**AIM:** Please reproduce the lines from the one containing "Task: Open the" up to and including the one containing "Insert a PivotTable", word for word.

**DATASET EXCERPTS:**

--------

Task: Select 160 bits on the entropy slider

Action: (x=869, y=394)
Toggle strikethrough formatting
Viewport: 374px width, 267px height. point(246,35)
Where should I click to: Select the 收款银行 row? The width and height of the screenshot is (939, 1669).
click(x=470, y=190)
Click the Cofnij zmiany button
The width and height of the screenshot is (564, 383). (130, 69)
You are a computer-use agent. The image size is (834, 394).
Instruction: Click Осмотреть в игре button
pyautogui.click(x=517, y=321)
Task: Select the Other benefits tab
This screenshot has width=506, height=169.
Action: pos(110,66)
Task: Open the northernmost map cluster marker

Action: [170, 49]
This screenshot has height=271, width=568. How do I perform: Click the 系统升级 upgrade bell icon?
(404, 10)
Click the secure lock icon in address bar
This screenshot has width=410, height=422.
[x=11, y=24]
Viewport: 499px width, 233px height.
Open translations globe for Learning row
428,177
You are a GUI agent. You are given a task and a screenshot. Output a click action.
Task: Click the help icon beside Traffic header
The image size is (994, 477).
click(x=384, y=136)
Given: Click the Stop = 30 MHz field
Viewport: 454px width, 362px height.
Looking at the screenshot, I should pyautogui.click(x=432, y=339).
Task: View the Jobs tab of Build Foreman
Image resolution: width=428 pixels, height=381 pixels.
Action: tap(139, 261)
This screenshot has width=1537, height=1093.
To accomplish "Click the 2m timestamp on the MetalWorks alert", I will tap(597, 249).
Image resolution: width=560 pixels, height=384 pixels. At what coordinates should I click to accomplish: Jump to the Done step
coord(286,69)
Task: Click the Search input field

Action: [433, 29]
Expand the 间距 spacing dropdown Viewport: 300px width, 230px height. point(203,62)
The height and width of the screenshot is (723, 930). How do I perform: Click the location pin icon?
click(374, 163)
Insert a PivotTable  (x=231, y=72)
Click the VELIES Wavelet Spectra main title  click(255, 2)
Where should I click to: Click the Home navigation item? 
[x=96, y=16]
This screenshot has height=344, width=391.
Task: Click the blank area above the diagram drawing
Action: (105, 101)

--------

**COMPLETED TASK:**
Task: Open the northernmost map cluster marker

Action: [170, 49]
This screenshot has height=271, width=568. How do I perform: Click the 系统升级 upgrade bell icon?
(404, 10)
Click the secure lock icon in address bar
This screenshot has width=410, height=422.
[x=11, y=24]
Viewport: 499px width, 233px height.
Open translations globe for Learning row
428,177
You are a GUI agent. You are given a task and a screenshot. Output a click action.
Task: Click the help icon beside Traffic header
The image size is (994, 477).
click(x=384, y=136)
Given: Click the Stop = 30 MHz field
Viewport: 454px width, 362px height.
Looking at the screenshot, I should pyautogui.click(x=432, y=339).
Task: View the Jobs tab of Build Foreman
Image resolution: width=428 pixels, height=381 pixels.
Action: tap(139, 261)
This screenshot has width=1537, height=1093.
To accomplish "Click the 2m timestamp on the MetalWorks alert", I will tap(597, 249).
Image resolution: width=560 pixels, height=384 pixels. At what coordinates should I click to accomplish: Jump to the Done step
coord(286,69)
Task: Click the Search input field

Action: [433, 29]
Expand the 间距 spacing dropdown Viewport: 300px width, 230px height. point(203,62)
The height and width of the screenshot is (723, 930). How do I perform: Click the location pin icon?
click(374, 163)
Insert a PivotTable  (x=231, y=72)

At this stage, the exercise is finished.